MAPPAMONDO di Anversa, 1544

L’orologio da polso è dedicato a Sebastiano Caboto e alla sua famiglia di antica tradizione marinara. Sebastiano Caboto nacque quasi certamente a Venezia, verso il 1480-1482, da Giovanni, mercante e celebre navigatore, originario di Gaeta.
Nel 1514 Sebastiano si stabilì in Spagna assumendo per trent’anni la carica importantissima di piloto mayor, già appartenuta ad Amerigo Vespucci.
Nel 1544 dopo lunghi viaggi e avventurose spedizioni per mare, realizzò per Carlo V la sua più importante opera di cartografia, il Mappamondo di Anversa. La grande Carta, cm. 219x125 - riprodotta per la prima volta in fac-simile dalla Progetto Editoriale nel 1996 - è certamente uno dei pezzi più rari e famosi fra i reperti dell’epoca per la grande ricchezza informativa, la sapiente tecnica di redazione e l’eccezionale bellezza grafica. Si suppone che Caboto abbia disegnato il Mappamondo avendo come modello il cosiddetto Padron Real, leggendaria carta segreta della Corte di Spagna, tenuta costantemente aggiornata con la complessa e laboriosa raccolta di tutte le notizie provenienti dalle esplorazioni effettuate a partire dalla scoperta dell’America.

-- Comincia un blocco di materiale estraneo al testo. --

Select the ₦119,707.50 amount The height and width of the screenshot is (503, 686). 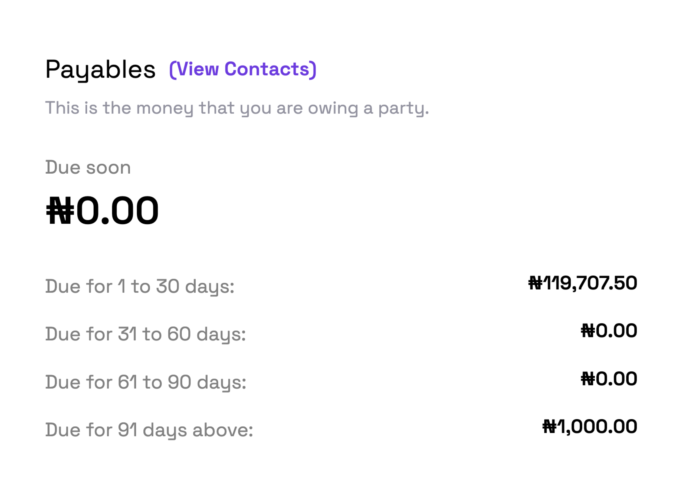click(582, 283)
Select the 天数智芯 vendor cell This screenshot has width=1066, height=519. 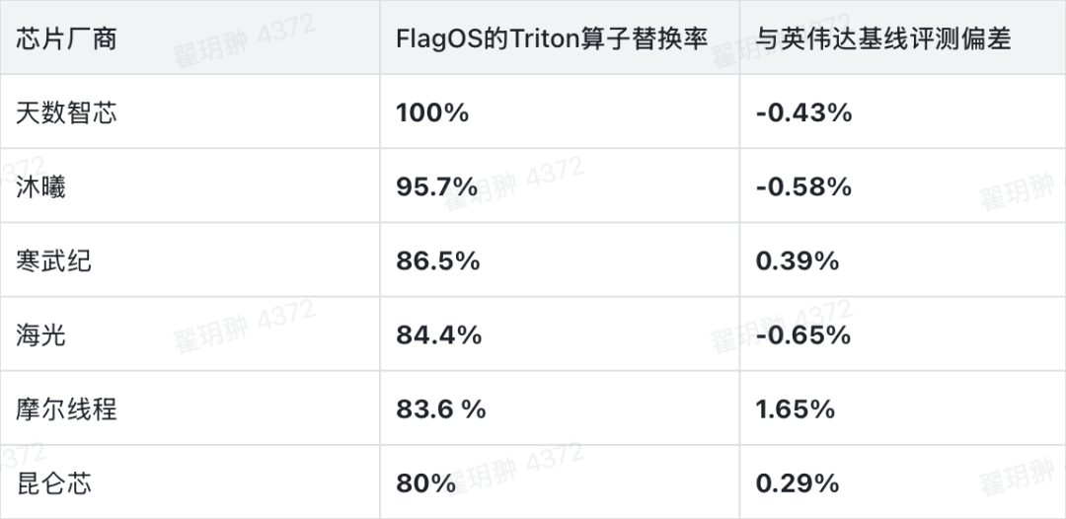click(x=66, y=112)
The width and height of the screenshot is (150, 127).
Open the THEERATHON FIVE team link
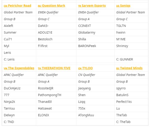click(x=56, y=68)

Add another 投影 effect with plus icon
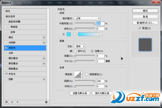44,79
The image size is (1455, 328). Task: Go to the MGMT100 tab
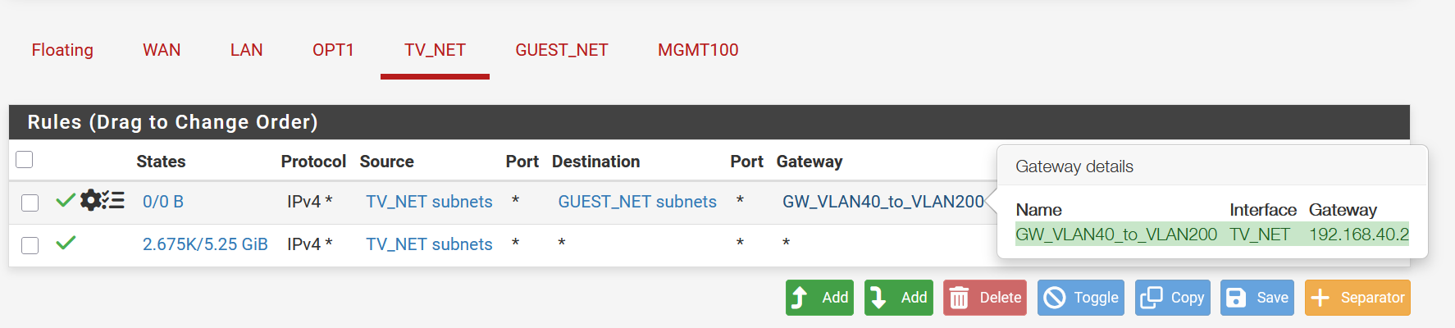coord(698,50)
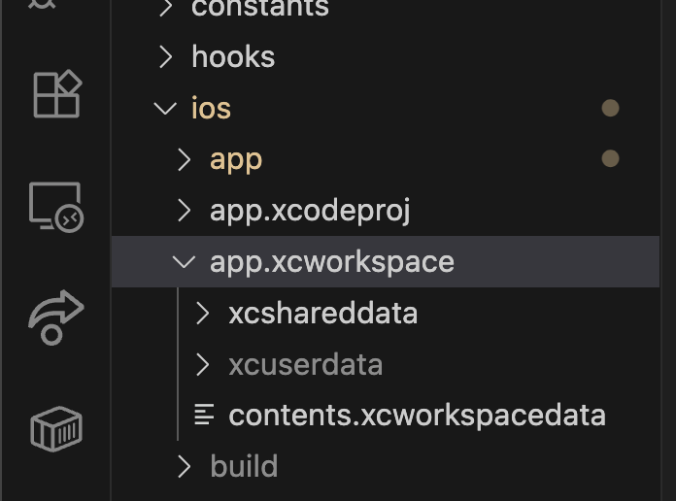Expand the build folder chevron
The height and width of the screenshot is (501, 676).
[185, 466]
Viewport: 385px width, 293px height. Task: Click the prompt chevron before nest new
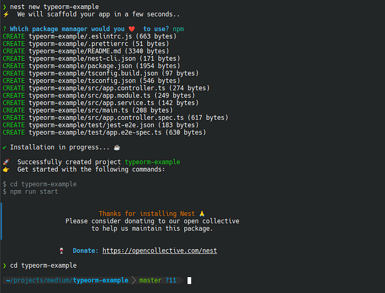[x=4, y=7]
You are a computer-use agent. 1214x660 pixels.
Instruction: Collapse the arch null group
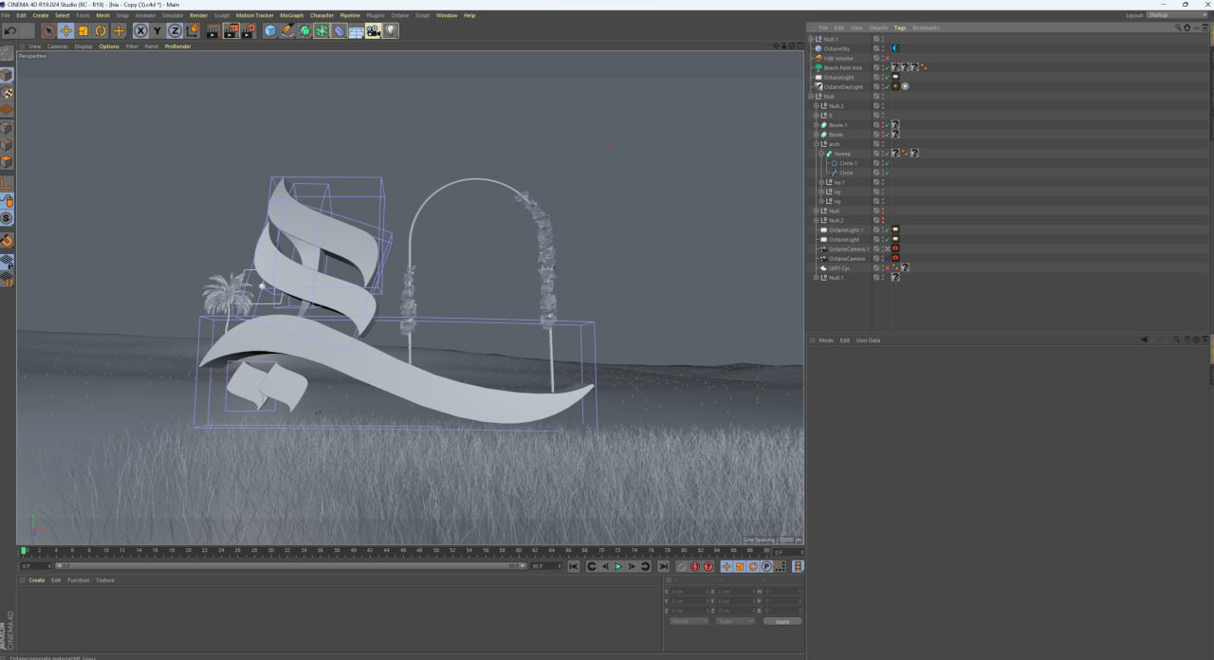pyautogui.click(x=816, y=144)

Estremamente rilevante, sul piano storico-scientifico, è il criterio di costruzione del Mappamondo, sia rispetto alla determinazione del reticolato dei meridiani e dei paralleli, sia per il calcolo delle proiezioni nel tentativo di eliminare gli errori di rotta e gli scostamenti di destinazione, frequentissimi nella navigazione mediante bussola.
In pratica, tentò di fondere insieme il sistema matematico della proiezione con reticolato geografico, ereditato concettualmente dal grande geografo alessandrino Tolomeo, con il sistema empirico delle direzioni di rotta, adottato da tempo dai naviganti del Mediterraneo. Il criterio seguito è affine a quello che proporrà poco più tardi Mercatore con la sua proiezione “a latitudini crescenti”, che è sostanzialmente tutt’ora in uso per la navigazione. Forse proprio a seguito delle polemiche suscitate in Spagna per queste sue teorie innovative, nel 1548 si stabilì in Inghilterra diventando Governatore a vita di quella che sarebbe poi diventata la famosa Compagnia delle Indie. Nel 1553 organizzò una spedizione alla ricerca del Passaggio di Nord Est, che raggiunse il mar Bianco, risalì il corso della Dvina e stabilì contatti diretti con Mosca. Due anni dopo si ebbe la formazione della Compagnia della Moscovia, di cui, sempre Sebastiano, divenne Governatore.
Morì, con ogni probabilità, a Londra nel 1557.